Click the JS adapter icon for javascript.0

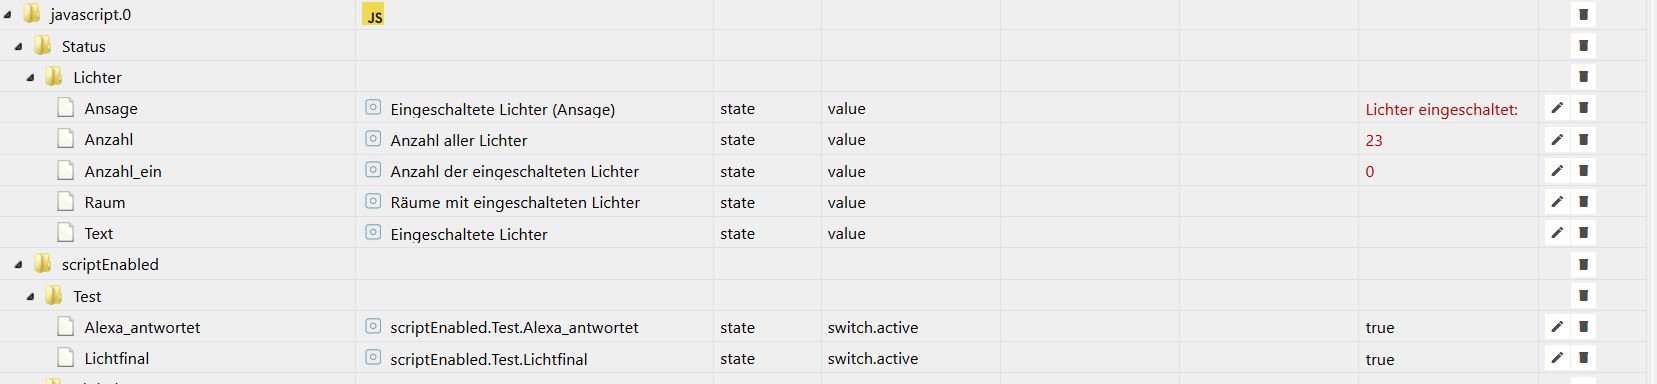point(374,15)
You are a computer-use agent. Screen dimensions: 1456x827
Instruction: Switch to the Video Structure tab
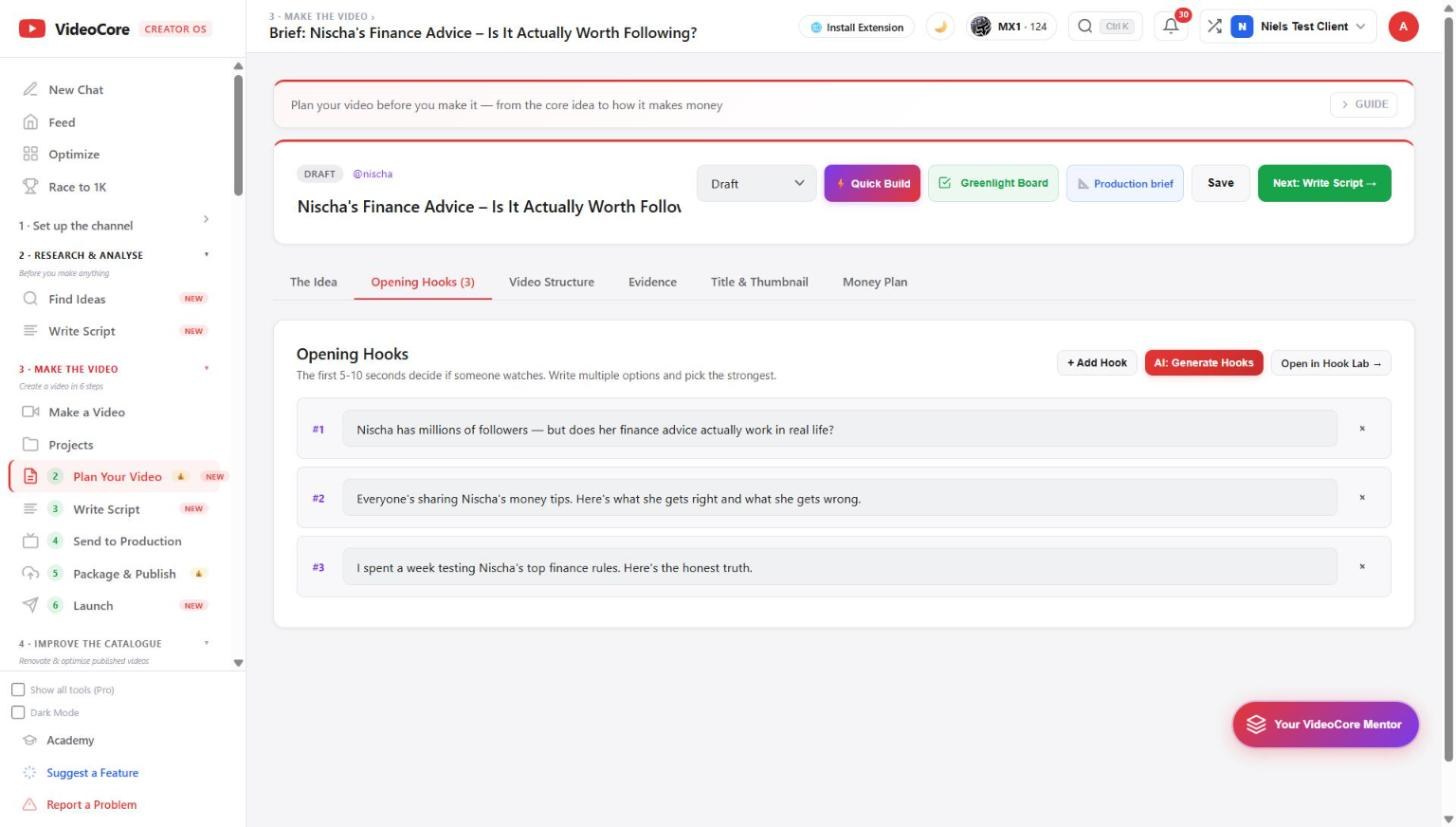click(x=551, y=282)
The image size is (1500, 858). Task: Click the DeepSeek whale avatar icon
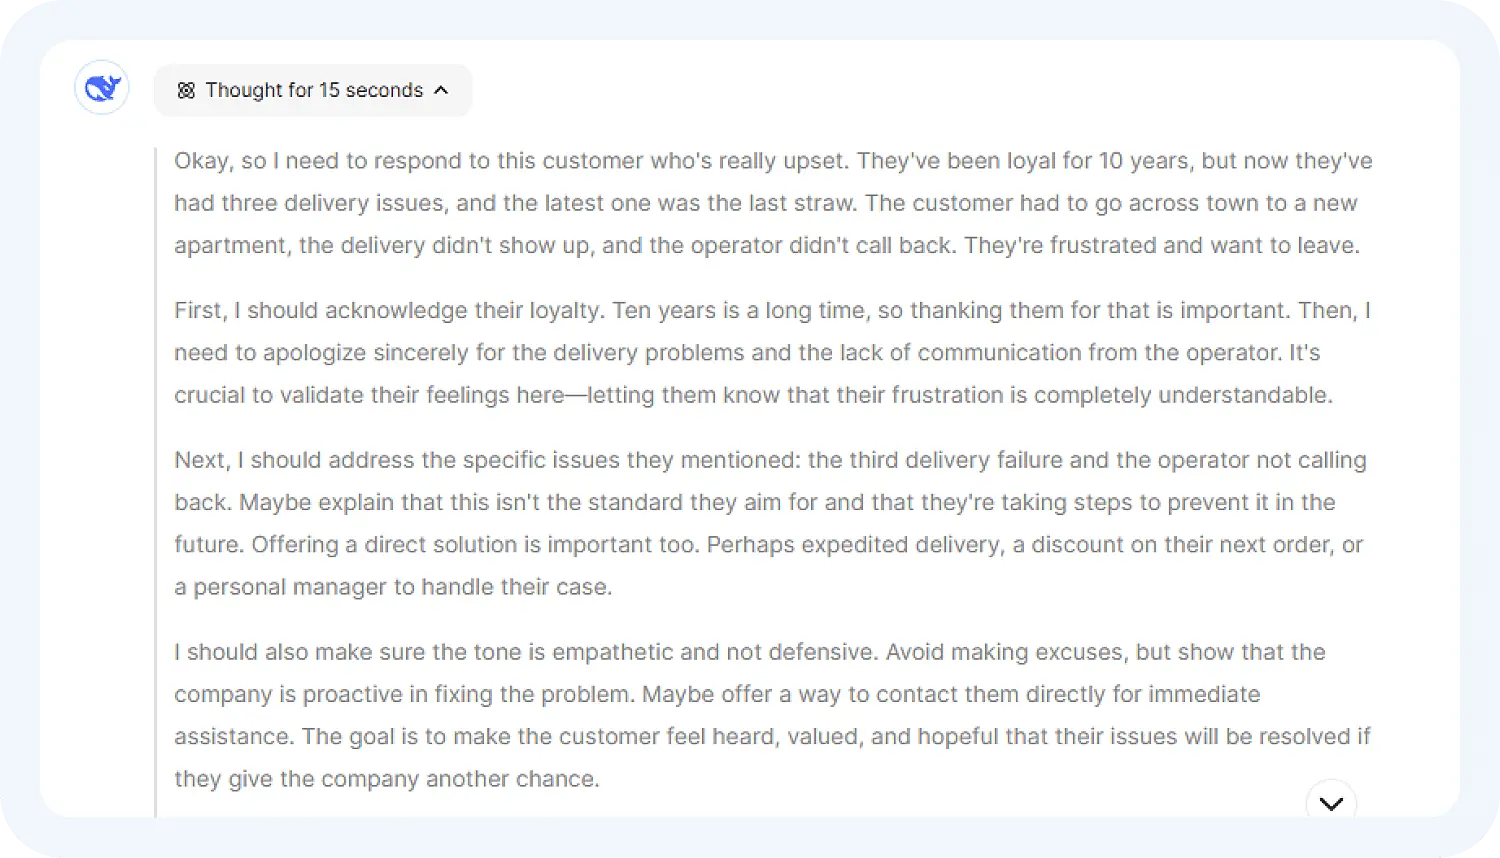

* * * * * * * * *

> Try it:
If pictures appear among the records, do not carry them over; retype the rest exactly.

> Response for this exercise:
Click the JS adapter icon for javascript.0

point(374,15)
You are a computer-use agent. Screen dimensions: 1456x827
Instruction: Switch to the Video Structure tab
click(x=551, y=282)
The image size is (1500, 858). Task: Click the DeepSeek whale avatar icon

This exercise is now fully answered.